I had the sleep study done at the clinic on Monday night of this week. As of this post, the diagnosis is still unofficial since I’ve heard nothing and have yet to be scheduled to meet with anyone to discuss the results. However, the technician woke me a few hours after falling asleep and started me on CPAP (nasal mask), citing that I had reached or exceeded the criteria for cpap therapy tests to be administered. He did not reveal many more details (except to say he had reached 12cmH2O of pressure- more about that later) so I’m basing most of my comments about the impending diagnosis from here on as assumptions based on my many hours of studying the internet about the wonderful world of apnea, how it’s diagnosed, and how it’s treated. I’m also assuming, for now, that it’s obstructive in nature. Even though I was off the charts in terms of anxiety about having the test, and tried talking myself out of going all day prior, I have to say that it was really not anywhere as bad as I had made it out to be in my mind. One possible reason for that is I took a lorazepam earlier in the day, and one on the ride over to the clinic. I fell asleep quite easily and had no “episodes” during, nor after the test. In fact, even though I didn’t get abundant sleep that night, I actually felt pretty normal the day after.

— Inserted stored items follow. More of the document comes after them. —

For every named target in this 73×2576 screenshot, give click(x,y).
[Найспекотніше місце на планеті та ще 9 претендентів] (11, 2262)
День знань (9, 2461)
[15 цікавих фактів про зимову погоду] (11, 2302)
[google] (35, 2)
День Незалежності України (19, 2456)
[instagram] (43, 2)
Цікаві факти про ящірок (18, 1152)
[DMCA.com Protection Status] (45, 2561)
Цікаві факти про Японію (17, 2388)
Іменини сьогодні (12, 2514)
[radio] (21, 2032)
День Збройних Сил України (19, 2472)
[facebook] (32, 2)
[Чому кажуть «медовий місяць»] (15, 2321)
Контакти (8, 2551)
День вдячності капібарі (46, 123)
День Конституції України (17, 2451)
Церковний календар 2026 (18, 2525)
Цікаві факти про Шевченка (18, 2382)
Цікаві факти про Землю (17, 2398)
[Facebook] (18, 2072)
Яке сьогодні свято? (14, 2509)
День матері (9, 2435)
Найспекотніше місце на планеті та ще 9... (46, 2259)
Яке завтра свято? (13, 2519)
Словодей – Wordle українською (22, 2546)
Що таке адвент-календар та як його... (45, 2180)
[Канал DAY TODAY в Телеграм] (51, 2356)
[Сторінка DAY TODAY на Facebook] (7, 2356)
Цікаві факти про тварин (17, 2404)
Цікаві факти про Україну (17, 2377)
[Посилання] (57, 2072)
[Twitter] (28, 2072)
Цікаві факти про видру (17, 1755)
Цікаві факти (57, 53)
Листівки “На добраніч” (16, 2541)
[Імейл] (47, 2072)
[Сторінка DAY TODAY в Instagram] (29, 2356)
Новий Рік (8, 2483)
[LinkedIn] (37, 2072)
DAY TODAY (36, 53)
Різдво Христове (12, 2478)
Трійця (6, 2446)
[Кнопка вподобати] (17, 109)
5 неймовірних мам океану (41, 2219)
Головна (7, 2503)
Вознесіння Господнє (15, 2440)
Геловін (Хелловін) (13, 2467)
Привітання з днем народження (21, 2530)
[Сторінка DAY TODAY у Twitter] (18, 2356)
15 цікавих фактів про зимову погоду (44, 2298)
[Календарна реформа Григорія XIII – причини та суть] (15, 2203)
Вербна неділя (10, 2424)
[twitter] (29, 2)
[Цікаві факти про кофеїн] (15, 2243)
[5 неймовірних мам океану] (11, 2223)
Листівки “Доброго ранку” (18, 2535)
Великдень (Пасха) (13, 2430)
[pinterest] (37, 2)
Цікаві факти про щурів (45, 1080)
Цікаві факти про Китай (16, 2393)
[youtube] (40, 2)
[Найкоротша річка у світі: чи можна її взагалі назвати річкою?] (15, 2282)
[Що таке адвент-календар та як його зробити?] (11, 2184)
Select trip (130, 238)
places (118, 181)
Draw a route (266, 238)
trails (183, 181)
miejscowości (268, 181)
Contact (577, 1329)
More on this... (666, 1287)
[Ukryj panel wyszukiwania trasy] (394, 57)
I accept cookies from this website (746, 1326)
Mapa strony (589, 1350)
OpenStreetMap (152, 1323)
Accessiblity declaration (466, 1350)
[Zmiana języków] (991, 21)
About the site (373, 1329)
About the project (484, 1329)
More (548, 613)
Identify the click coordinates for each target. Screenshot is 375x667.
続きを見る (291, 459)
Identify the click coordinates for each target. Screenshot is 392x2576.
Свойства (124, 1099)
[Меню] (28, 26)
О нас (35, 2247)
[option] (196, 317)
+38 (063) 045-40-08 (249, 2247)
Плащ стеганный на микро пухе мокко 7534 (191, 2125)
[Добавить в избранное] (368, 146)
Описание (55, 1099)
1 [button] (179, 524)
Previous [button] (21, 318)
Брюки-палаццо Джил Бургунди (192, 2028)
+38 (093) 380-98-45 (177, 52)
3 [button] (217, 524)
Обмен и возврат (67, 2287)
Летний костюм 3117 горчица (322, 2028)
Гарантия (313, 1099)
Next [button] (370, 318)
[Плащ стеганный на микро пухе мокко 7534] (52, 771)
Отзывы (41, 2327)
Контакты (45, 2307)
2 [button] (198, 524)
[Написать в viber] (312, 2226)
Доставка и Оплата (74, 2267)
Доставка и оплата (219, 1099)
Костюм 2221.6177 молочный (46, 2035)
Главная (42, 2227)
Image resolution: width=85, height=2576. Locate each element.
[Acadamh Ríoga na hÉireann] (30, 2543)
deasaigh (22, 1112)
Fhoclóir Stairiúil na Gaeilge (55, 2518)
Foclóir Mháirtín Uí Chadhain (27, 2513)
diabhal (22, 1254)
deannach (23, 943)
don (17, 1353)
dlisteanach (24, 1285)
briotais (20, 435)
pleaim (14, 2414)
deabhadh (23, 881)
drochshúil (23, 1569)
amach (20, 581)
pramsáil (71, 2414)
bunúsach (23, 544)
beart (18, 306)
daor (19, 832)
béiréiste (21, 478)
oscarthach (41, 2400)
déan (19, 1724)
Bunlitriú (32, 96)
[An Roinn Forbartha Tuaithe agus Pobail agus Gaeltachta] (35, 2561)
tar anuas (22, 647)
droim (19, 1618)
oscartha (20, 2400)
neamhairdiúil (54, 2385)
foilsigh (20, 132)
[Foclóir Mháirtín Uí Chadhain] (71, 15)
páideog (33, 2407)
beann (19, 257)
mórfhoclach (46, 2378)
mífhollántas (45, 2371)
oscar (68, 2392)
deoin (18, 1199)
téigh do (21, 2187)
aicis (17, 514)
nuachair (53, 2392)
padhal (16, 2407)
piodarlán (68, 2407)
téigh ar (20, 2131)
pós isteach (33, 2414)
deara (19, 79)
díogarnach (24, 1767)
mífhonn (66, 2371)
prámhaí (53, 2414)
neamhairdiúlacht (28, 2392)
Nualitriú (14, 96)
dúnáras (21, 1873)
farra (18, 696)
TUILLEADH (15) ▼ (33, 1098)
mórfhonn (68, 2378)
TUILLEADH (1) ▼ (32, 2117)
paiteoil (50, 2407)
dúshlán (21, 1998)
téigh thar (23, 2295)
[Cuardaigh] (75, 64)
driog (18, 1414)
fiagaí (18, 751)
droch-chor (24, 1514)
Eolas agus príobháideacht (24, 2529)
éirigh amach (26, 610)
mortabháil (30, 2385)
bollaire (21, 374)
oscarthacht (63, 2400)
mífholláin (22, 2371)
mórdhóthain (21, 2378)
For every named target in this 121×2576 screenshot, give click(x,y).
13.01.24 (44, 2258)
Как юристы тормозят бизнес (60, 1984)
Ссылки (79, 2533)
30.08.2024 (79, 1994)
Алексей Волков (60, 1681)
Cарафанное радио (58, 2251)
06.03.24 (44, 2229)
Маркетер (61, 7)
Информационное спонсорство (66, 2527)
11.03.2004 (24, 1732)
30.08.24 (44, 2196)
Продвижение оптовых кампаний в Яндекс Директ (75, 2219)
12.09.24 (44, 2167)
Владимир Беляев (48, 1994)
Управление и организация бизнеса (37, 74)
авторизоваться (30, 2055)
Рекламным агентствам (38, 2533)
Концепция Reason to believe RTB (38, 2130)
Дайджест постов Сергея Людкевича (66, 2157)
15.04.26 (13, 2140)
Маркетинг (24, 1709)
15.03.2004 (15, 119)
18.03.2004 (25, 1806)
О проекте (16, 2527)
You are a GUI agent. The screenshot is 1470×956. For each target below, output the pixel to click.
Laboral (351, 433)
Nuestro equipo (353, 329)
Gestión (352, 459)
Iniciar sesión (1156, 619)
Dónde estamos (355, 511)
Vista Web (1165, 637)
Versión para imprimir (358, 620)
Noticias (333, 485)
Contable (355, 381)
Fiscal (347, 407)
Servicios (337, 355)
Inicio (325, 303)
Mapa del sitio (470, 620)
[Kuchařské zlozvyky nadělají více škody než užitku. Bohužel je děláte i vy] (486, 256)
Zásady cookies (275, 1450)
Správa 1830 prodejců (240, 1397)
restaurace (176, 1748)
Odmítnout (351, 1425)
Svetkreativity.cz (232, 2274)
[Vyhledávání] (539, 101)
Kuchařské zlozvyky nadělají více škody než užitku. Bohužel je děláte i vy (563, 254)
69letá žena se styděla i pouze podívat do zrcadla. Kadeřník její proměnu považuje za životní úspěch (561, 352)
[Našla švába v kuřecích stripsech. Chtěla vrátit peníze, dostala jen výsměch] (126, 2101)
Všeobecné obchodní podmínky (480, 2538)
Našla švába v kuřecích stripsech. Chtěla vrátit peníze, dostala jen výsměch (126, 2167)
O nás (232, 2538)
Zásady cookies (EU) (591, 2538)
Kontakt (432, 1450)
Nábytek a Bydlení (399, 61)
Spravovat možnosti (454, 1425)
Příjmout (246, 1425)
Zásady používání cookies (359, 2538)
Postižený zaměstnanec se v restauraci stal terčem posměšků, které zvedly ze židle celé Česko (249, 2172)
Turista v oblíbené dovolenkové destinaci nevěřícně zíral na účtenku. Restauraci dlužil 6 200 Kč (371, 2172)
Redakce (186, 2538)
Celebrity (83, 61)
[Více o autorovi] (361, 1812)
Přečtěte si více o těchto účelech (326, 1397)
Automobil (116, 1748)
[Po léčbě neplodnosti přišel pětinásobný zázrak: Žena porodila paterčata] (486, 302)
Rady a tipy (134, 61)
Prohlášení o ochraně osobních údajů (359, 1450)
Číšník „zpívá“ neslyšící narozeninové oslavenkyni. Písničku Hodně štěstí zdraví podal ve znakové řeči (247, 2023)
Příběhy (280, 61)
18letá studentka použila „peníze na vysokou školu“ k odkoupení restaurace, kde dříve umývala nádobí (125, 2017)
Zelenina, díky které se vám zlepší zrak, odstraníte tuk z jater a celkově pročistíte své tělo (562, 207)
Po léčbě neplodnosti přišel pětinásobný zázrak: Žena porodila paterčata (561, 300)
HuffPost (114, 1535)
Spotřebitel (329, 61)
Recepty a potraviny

I have a CPAP that was given to me by a family member. It’s an older Resmed S6 that had almost no hours on it and an older brand new nasal mask. I was able to figure out the settings via the Clinician’s Manual found on the internet, and determined the output pressure was set at 8cmH2O. As soon as I began having these troubles I started to use it “as is” figuring it couldn’t hurt to get used to wearing it and might be of some benefit in dealing with the issues. It did not, however, seem to make any difference in general. After the sleep study I adjusted the pressure to 12cmH2O that the tech said was the pressure he titrated up to and have been using it while waiting for my follow ups with the results of the test. It has not worked. I’ve had several waking disturbances with the “episodes”, and for the past two nights I’ve had a waking “attack” as described above within a few minutes of falling asleep, every time.
So I am feeling aweful today after only one or two hours of broken “sleep” last night and only a bit more than that the night before. What’s worse is it’s now late Friday and I won’t hear anything from anyone for at least another three nights. Three nights of heaven only knows what. Sleeping without the machine is probably not an option since the “episodes” seem to be far worse without it. I’m considering adjusting the pressure up to 12.5 and see what happens. If it still doesn’t work for me then 13 tomorrow night. If that doesn’t work and I’ve managed to survive it anyway, then I guess I go sightseeing Sunday night and show up at my primary doctor’s office as a walk in 9am Sunday morning.
Has anyone else here ever experienced anything like these episodes? Were they attributed to anything specific such as the adrenaline shot you get from arousing to breathe? Or was an underlying anxiety issue just being compounded by the apnea? Any other thoughts or advice you can share with me about all of this?